→ **Your objective**:
Return the data below exactly, but only from the line containing "Click the 1 - 0 score badge" through the line containing "720). (x=283, y=233)", with both of those lines included.

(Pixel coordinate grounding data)
━━━━

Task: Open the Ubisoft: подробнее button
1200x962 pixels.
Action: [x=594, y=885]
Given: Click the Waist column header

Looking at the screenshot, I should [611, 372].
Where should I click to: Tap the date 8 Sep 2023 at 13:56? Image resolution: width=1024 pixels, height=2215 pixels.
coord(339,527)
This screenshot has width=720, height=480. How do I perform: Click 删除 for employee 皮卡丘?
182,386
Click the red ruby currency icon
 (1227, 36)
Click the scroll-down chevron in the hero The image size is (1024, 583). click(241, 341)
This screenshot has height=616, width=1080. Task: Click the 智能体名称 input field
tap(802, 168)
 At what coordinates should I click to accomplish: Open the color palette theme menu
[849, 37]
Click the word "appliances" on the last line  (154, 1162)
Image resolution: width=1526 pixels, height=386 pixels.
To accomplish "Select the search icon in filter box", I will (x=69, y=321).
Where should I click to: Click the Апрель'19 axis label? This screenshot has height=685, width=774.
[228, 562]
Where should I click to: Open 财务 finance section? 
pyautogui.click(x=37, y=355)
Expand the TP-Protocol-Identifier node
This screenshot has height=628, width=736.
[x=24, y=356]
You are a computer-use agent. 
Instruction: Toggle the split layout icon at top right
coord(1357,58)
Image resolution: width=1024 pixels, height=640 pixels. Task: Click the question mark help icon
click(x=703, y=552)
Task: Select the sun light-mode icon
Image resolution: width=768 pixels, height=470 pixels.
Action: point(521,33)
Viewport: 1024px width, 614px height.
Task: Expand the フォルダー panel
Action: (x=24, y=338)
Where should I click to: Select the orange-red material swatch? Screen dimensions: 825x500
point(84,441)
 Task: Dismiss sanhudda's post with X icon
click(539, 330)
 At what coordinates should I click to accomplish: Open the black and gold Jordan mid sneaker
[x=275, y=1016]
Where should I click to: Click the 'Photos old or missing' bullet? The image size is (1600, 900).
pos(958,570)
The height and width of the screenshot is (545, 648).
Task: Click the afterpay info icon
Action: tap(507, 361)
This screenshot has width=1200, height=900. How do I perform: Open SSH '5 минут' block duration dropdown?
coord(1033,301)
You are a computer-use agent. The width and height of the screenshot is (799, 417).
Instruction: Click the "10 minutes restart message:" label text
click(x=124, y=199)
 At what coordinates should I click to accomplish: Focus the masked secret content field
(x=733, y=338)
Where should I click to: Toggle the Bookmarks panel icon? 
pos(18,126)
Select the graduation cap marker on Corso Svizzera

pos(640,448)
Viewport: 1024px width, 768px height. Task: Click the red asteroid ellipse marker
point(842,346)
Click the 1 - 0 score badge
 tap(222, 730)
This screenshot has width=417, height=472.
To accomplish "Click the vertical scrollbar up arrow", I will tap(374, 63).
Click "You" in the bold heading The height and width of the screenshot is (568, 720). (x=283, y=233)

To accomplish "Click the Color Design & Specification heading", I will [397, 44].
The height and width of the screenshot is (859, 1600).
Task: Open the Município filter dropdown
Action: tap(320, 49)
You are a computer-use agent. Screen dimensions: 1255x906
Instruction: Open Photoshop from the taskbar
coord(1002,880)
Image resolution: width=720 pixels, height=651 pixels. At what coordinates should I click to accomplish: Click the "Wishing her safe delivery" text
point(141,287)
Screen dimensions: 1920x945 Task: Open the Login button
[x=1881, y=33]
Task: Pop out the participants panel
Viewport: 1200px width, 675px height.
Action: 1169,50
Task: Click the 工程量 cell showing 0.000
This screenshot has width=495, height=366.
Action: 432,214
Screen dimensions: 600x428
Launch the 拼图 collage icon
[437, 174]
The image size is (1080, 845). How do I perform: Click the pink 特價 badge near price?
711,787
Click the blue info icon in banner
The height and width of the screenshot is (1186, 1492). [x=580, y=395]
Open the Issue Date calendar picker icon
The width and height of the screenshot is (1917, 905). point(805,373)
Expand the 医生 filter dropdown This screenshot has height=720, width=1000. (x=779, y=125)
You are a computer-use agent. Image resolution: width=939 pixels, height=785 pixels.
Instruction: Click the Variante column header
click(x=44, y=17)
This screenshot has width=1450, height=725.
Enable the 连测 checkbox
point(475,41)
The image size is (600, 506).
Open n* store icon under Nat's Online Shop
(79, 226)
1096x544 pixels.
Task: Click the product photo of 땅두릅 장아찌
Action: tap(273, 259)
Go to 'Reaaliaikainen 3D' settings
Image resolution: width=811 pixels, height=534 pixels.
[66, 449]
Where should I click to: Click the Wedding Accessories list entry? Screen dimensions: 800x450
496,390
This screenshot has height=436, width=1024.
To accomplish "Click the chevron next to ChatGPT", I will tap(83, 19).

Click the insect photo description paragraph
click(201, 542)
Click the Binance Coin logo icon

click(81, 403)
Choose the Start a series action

━━━━

→ **Solved problem**:
Click the 1 - 0 score badge
 tap(222, 730)
This screenshot has width=417, height=472.
To accomplish "Click the vertical scrollbar up arrow", I will tap(374, 63).
Click "You" in the bold heading The height and width of the screenshot is (568, 720). (x=283, y=233)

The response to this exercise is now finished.